Clinical Neurology Research Group, Peninsula College of Medicine and Dentistry, Tamar Science Park, Room N13 ITTC Building, Davy Road, Plymouth, UK.
J Neurol. 2012 Dec;259(12):2681-94. doi: 10.1007/s00415-012-6570-y. Epub 2012 Jun 24.
Rating scales are increasingly used in neurologic research and trials. A key question relating to their use across the range of neurologic diseases, both common and rare, is what sample sizes provide meaningful estimates of reliability and validity. Here, we address two questions: (1) to what extent does sample size influence the stability of reliability and validity estimates; and (2) to what extent does sample size influence the inferences made from reliability and validity testing? We examined data from two studies. In Study 1, we retrospectively reduced the total sample randomly and nonrandomly by decrements of approximately 50 % to generate sub-samples from n = 713-20. In Study 2, we prospectively generated sub-samples from n = 20-320, by entry time into study.
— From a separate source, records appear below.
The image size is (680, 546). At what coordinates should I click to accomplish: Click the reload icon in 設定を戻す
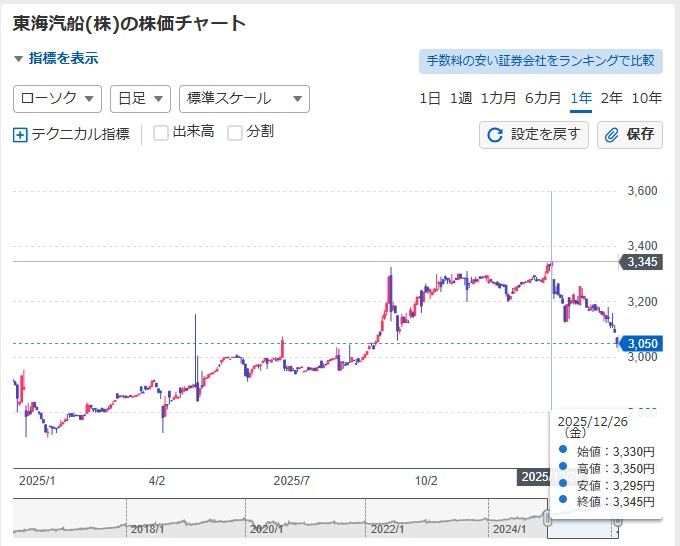coord(495,135)
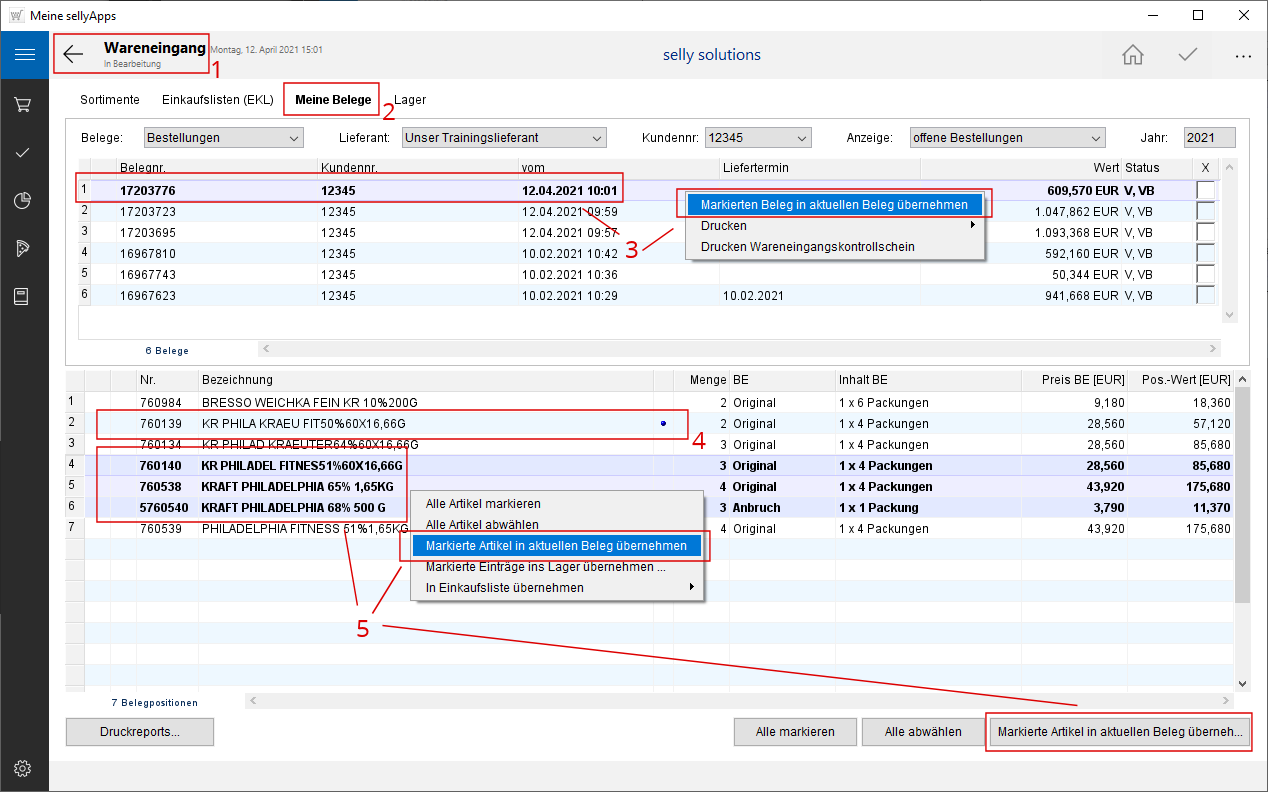
Task: Open the shopping cart sidebar icon
Action: [24, 104]
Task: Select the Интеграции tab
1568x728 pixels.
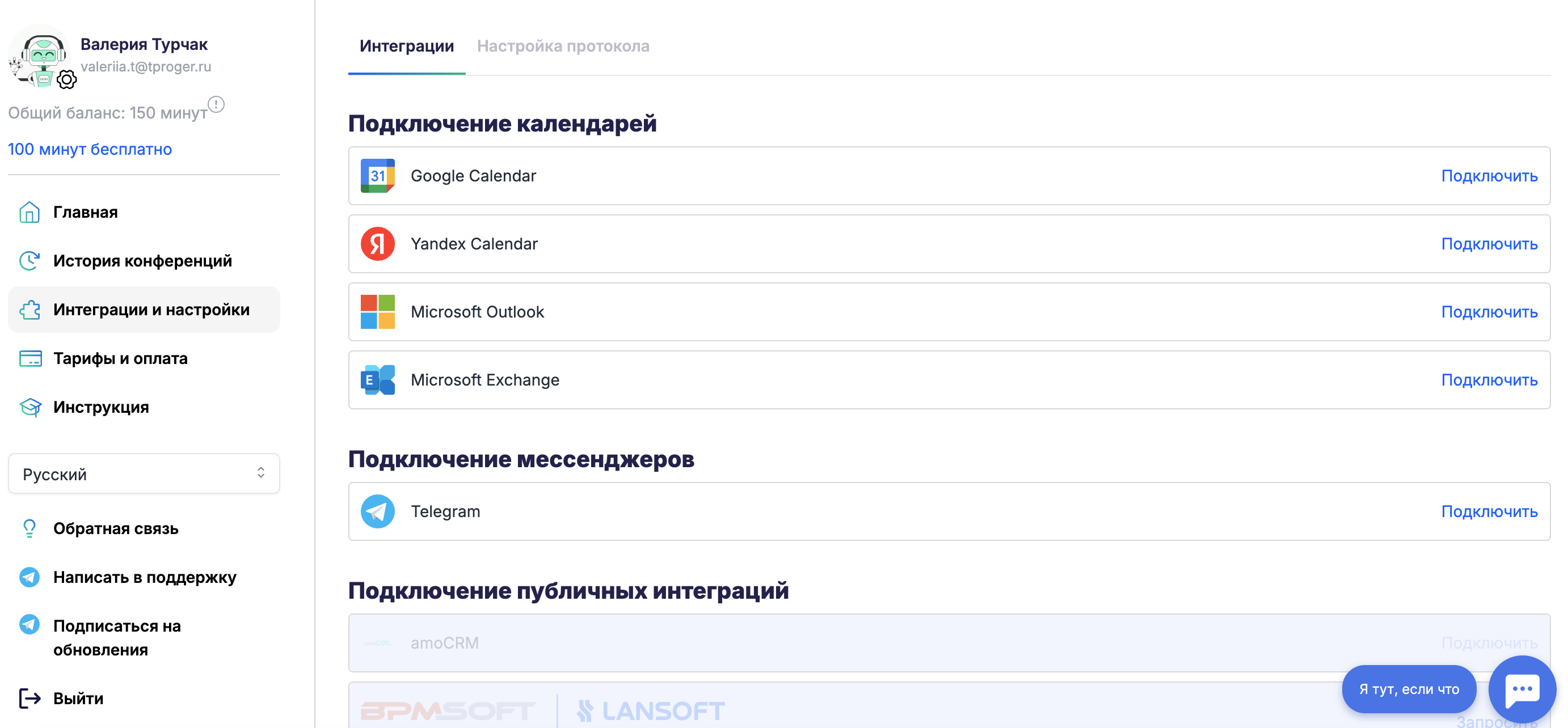Action: coord(406,45)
In all samples we estimated reliability (internal consistency, item total correlations, test-retest) and validity (within scale correlations, convergent and discriminant construct validity). Reliability estimates were stable in magnitude and interpretation in all sub-samples of both studies. Validity estimates were stable in samples of n ≥ 80, for 75 % of scales in samples of n = 40, and for 50 % of scales in samples of n = 20. In this study, sample sizes of a minimum of 20 for reliability and 80 for validity provided estimates highly representative of the main study samples. These findings should be considered provisional and more work is needed to determine if these estimates are generalisable, consistent, and useful.
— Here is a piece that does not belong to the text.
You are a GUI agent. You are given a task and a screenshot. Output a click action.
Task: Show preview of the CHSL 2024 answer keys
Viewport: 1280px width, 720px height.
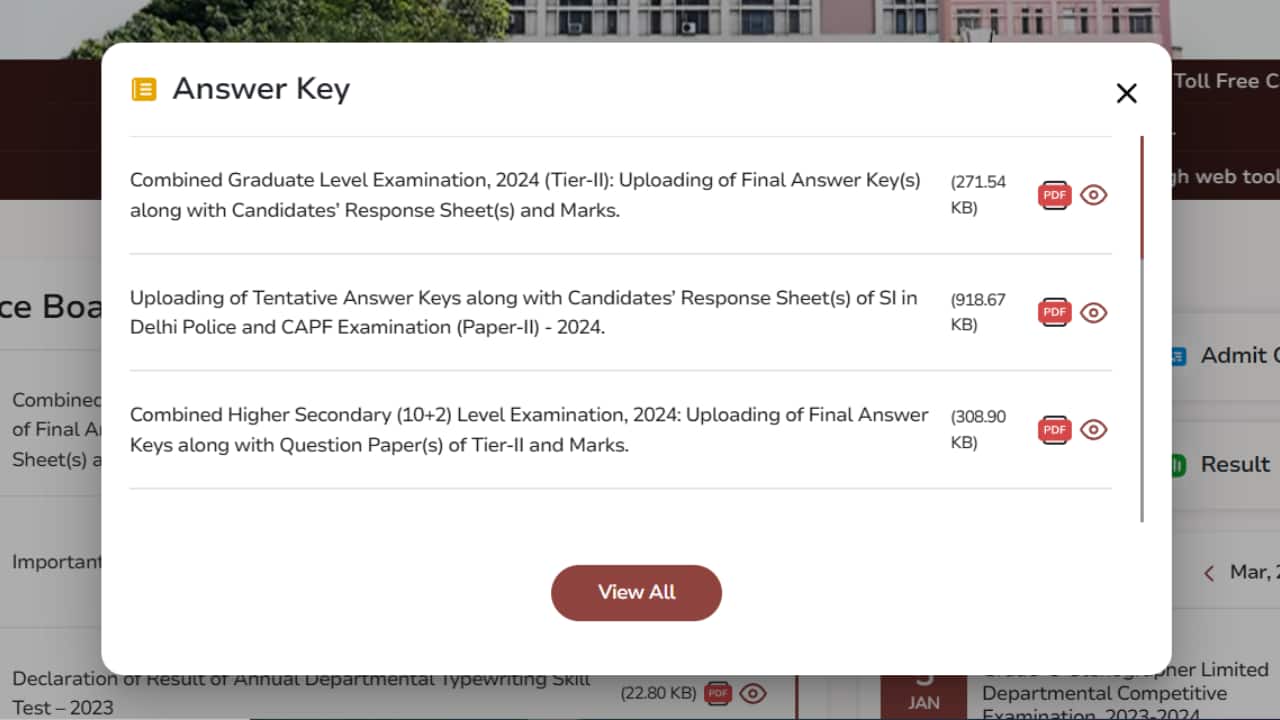1093,429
量表在神经科学研究和临床试验中越来越多地被使用。一个与它们在一系列神经疾病(包括常见和罕见疾病)中的使用相关的关键问题是,多大的样本量可以提供可靠和有效的有意义的估计。在这里,我们回答两个问题:(1)样本量在多大程度上影响可靠性和有效性估计的稳定性;(2)样本量在多大程度上影响从可靠性和有效性测试中得出的推论?我们研究了两项研究的数据。在研究 1 中,我们通过大约 50%的递减随机和非随机地减少总样本量,从 n = 713-20 中生成子样本。在研究 2 中,我们通过研究入组时间从 n = 20-320 中前瞻性地生成子样本。在所有样本中,我们估计了可靠性(内部一致性、项目总分相关性、测试-重测)和有效性(量表内相关性、收敛和区分结构有效性)。在两项研究的所有子样本中,可靠性估计的大小和解释都很稳定。在 n≥80 的样本中,75%的量表在 n=40 的样本中,50%的量表在 n=20 的样本中,有效性估计是稳定的。在这项研究中,最小样本量为 20 的可靠性和 80 的有效性提供了非常代表主要研究样本的估计值。这些发现应被视为暂定的,还需要做更多的工作来确定这些估计值是否具有普遍性、一致性和有用性。